Hao Jiang*, Xiangdong Lu*, Miho Shimada, Yali Dou, Zhanyun Tang, and Robert G. Roeder. A direct role for MLL2 complex-mediated H3K4 methylation in transcription and its regulation by the associated AKAP95. Nature Structural & Molecular Biology. 20:1156-1163, 2013. * Equal contribution.

Areas of Focus: My lab studies roles of histone modifications, with a particular focus on histone H3K4 methylation, in the regulation of gene expression in stem cell fate determination.

The central properties of the embryonic stem cells lie in their continuous self-renewal while maintaining the potential to differentiate into all types of cells in the organism. It has recently been demonstrated that various types of differentiated cells can be reverted to the pluripotent state or can be converted to one another. Controlling the stability and plasticity of cell identity is obviously crucial for animal development and physiology, and is also pivotal for regenerative medicine. With a few exceptions, all cells in an organism share the same genome, but they do have different epigenomes and gene expression patterns.Therefore, at the heart of the cell identity control is the control of gene expression. Epigenetic mechanisms including the covalent chemical modifications on histones are increasingly recognized as a fundamental and prevalent means to regulate gene expression. In a simplistic view, histone H3K4 methylation is
generally associated with gene activation, while H3K27 methylation with gene repression. However, it is still difficult today to give definitive answers to some simple yet fundamental questions including: Is H3K4 methyl mark functionally critical for transcription? If yes, then to what extent does it impact on animal physiology?

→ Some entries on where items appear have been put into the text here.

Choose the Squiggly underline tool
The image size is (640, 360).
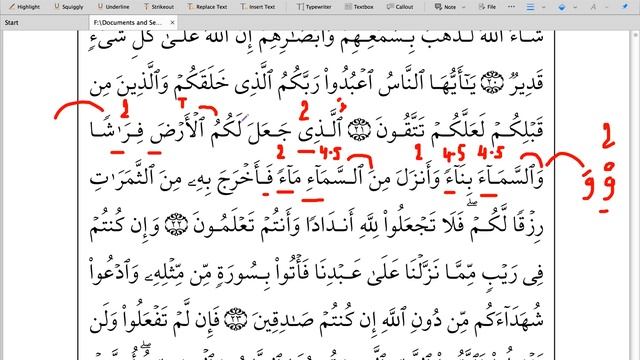[x=69, y=7]
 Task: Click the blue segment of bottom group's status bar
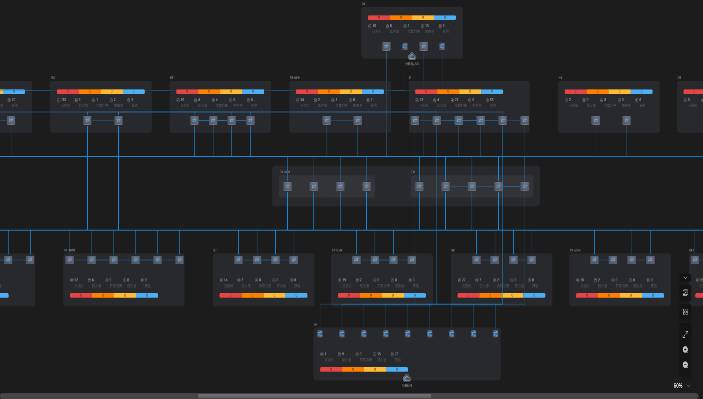click(x=397, y=369)
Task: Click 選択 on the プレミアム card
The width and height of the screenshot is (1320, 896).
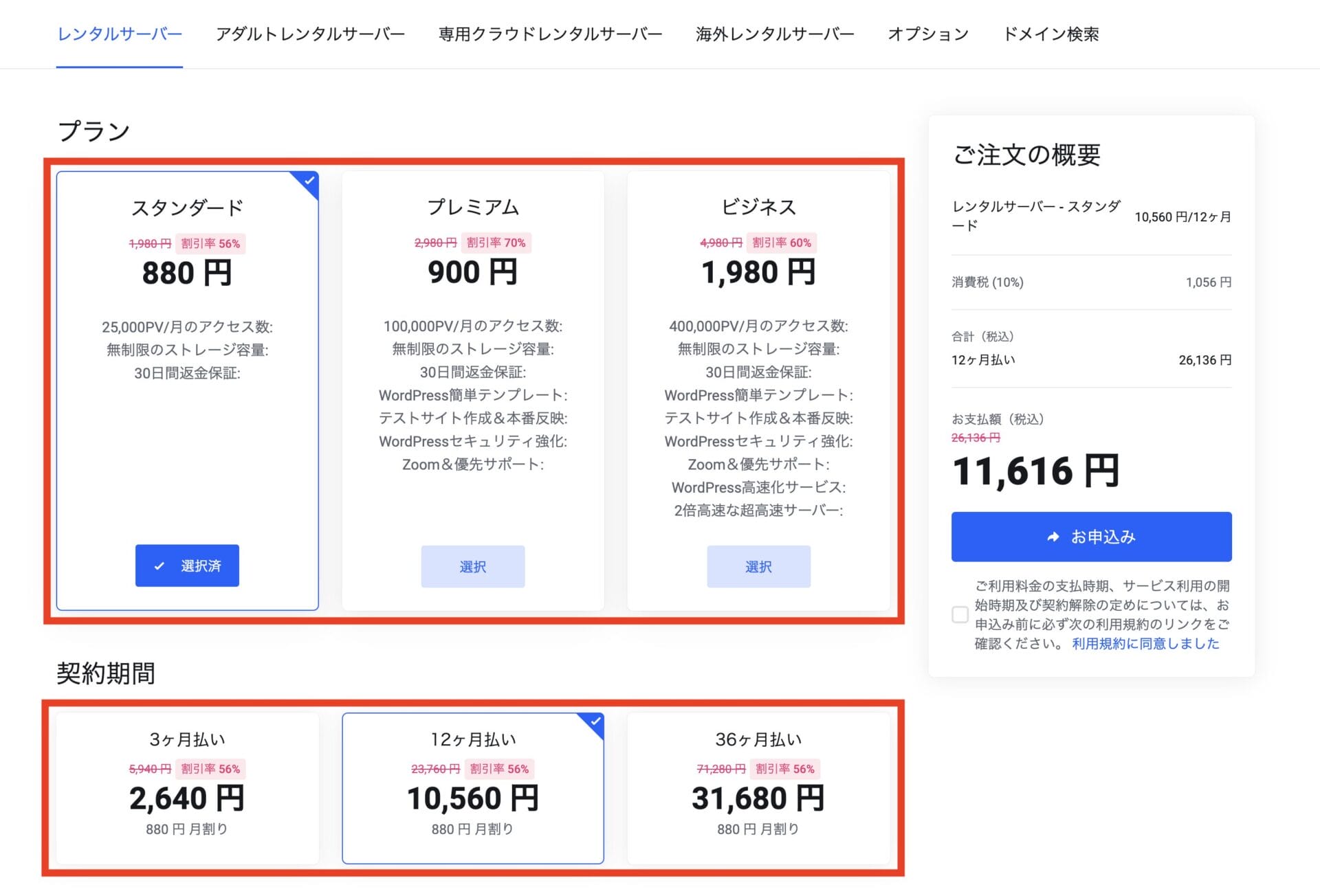Action: [x=473, y=566]
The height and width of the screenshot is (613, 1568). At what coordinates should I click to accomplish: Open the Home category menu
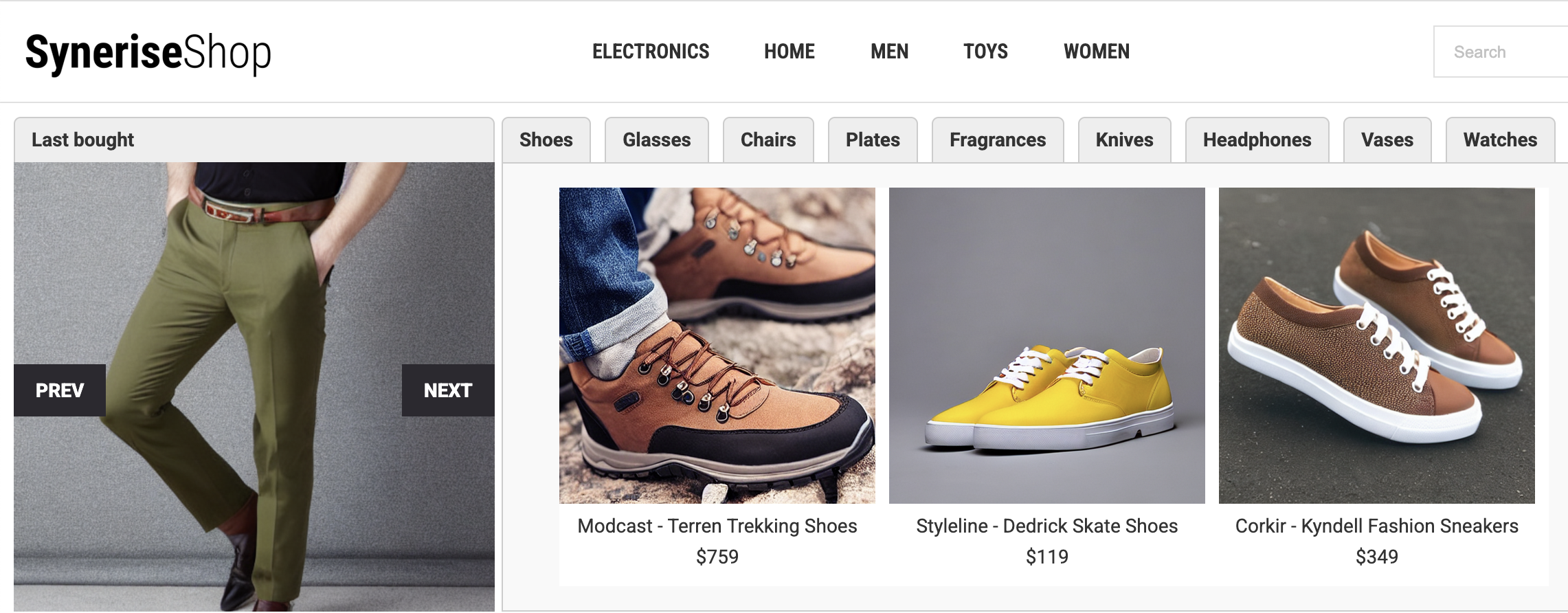[x=789, y=52]
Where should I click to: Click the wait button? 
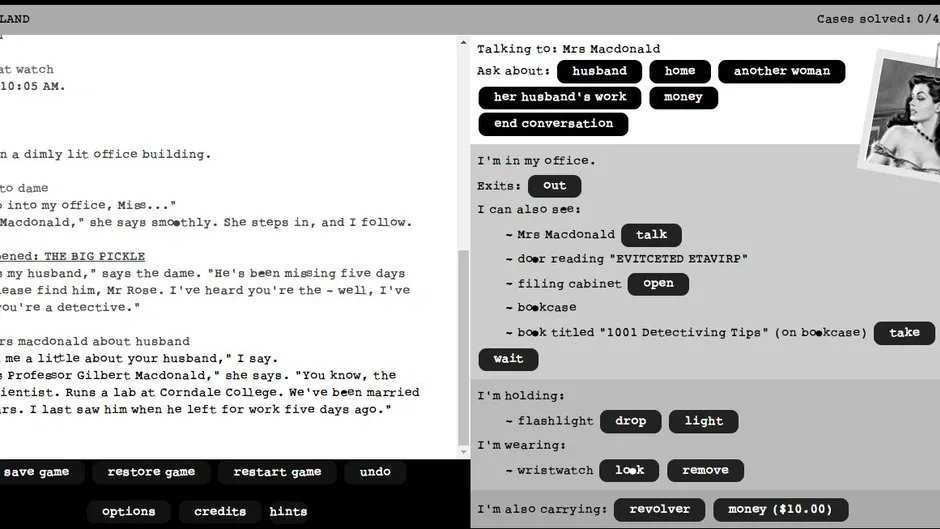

My postdoctoral work has shown that DPY30, a conserved common subunit of MLL family complexes (the major H3K4 methyltransferases in mammals), plays an essential functional role in priming the developmental genes for efficient induction during ES cell fate specification (Jiang et al, Cell 2011). My recent work has also identified AKAP95 as a novel factor associated with the DPY30/MLL complexes, and demonstrated its activity in modulating histone modification by the complexes, in co-activating chromatin transcription, and in mediating efficient gene induction upon ES cell fate transition (Jiang et al, Nat Struct Mol Biol 2013).

Current and future research in the lab continues to focus on the epigenetic regulation of gene expression critically involved in stem cell fate determination. We employ a combination of biochemical, genetic and genomic approaches to investigate the physiological roles of the H3K4 methyltransferases as well as their associated factors in gene regulation involved in the maintenance and differentiation of stem cells in animal development.